PyArrow's dataset API discovers partitioned data automatically:

import pyarrow.dataset as ds

dataset = ds.dataset("data/", filesystem=fs, format="parquet")
table = dataset.to_table()

Configuration¶

The adapter accepts two tuning parameters:

Parameter	Default	Description
`materialization_threshold`	64 MB	Max file size for full-file read in `open_input_file`. Files above this threshold stream via `PythonFile` (if seekable) or fall back to materialization with a warning.
`write_spill_threshold`	64 MB	Max in-memory buffer size for writes. Exceeding this spills to a temporary file on disk.

fs = pyarrow_fs(
    store,
    materialization_threshold=128 * 1024 * 1024,  # 128 MB
    write_spill_threshold=32 * 1024 * 1024,        # 32 MB
)

Tiered Read Strategy¶

open_input_file (used by Parquet readers) selects the best approach:

Condition	Strategy	Memory	Notes
Backend has native PyArrow FS	Tier 1: native `open_input_file`	~range size	Zero overhead, C++ range requests
File <= threshold	Tier 2: `read_bytes()` -> `BufferReader`	Full file	Zero GIL overhead
File > threshold, seekable stream	Tier 3: `read()` -> `PythonFile`	Streaming	GIL per read call
File > threshold, non-seekable	Tier 2 fallback (with warning)	Full file	S3/Azure HTTP streams

Tier 1 is automatically enabled for backends that expose a native PyArrow filesystem via unwrap() (currently S3PyArrowBackend). The handler detects this at construction time and bypasses Python I/O entirely for reads — the full C++ ReadAt -> HTTP Range request -> I/O coalescing pipeline runs with zero GIL overhead. This matters for analytical workloads (Parquet column pruning, dataset scans) where PyArrow issues many small range reads.

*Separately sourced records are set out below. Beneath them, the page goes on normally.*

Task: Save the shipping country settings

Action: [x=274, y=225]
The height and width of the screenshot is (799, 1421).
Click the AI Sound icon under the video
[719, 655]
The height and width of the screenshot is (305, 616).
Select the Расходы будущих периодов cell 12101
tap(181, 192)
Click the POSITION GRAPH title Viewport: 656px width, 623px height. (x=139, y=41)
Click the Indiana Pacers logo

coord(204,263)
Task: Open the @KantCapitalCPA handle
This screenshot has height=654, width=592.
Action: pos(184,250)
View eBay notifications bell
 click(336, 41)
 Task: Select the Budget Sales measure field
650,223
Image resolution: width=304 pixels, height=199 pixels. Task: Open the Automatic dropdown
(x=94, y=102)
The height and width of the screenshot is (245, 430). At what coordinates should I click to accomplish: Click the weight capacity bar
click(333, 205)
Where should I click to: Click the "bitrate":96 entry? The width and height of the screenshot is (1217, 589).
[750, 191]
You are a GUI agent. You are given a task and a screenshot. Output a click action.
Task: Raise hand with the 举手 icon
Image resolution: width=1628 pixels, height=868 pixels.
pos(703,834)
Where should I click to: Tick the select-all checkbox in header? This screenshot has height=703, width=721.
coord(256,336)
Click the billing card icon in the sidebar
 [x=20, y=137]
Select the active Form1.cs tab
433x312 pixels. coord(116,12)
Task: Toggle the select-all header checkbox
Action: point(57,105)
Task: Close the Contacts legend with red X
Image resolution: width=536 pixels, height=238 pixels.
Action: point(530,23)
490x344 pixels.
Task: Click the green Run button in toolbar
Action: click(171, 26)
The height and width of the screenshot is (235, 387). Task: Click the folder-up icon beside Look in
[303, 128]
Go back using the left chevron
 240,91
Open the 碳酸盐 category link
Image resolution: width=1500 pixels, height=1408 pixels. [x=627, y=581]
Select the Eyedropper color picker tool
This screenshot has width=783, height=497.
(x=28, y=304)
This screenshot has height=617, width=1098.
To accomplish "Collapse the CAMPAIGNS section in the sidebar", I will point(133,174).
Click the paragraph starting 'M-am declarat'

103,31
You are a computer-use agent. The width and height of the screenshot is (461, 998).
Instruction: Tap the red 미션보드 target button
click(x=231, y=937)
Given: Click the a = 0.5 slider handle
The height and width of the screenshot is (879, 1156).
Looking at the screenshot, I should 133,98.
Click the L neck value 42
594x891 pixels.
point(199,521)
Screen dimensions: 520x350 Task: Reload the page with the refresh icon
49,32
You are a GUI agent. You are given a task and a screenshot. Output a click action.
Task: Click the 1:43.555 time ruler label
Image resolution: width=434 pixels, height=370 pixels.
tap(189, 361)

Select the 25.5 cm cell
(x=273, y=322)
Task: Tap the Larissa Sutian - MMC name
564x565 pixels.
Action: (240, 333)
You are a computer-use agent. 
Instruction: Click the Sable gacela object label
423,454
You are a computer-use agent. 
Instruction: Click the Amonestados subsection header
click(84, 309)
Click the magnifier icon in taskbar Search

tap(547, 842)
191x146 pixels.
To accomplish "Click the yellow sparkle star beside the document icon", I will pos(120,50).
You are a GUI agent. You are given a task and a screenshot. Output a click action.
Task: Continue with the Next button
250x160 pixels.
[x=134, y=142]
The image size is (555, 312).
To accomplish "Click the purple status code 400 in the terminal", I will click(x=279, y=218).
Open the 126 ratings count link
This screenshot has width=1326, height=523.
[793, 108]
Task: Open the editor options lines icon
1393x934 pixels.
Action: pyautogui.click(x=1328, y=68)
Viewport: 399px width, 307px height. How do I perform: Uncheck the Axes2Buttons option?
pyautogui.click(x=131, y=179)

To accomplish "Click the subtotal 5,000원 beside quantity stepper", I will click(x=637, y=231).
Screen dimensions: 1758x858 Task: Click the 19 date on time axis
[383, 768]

For sequential byte streaming, Tier 1 does not provide a speed advantage — the regular S3 backend is faster for that use case (see Performance).

Thread Safety¶

The handler holds no shared mutable state. PyArrow's C++ layer may call handler methods from background threads (with the GIL acquired). Thread safety depends on the backend — all built-in backends (Memory, Local, S3, SFTP, Azure) are safe under concurrent calls. If using a custom backend, ensure its methods are thread-safe.

Limitations¶

No append support. open_append_stream raises NotImplementedError. Most backends (S3, Azure) lack native append semantics.
Root deletion blocked. delete_dir(""), delete_dir_contents(""), and delete_root_dir_contents() raise NotImplementedError as a safety guard.
Write buffering. Writes are buffered until close() — data is not visible in the Store during the write. This is inherent to the Store's single-shot write() API.
Tier 1 limited to S3-PyArrow. S3PyArrowBackend exposes a native PyArrow filesystem for zero-copy Tier 1 reads. Other backends provide native_path() but use Tier 2/3 for data transfer.
Process exit on Linux. PyArrow's C++ atexit handlers can deadlock during interpreter shutdown when a PyFileSystem is still alive. If your script hangs after completing, explicitly del the PyArrow filesystem and dataset objects before exit, or call os._exit(0) after cleanup.

Error Mapping¶

Store errors are translated to standard Python exceptions:

Store error	Python exception
`NotFound`	`FileNotFoundError`
`AlreadyExists`	`FileExistsError`
`PermissionDenied`	`PermissionError`
`InvalidPath`	`ValueError`
`CapabilityNotSupported`	`NotImplementedError`
Other `RemoteStoreError`	`OSError`

No RemoteStoreError leaks to PyArrow callers — all exceptions are mapped with from chaining for debuggability.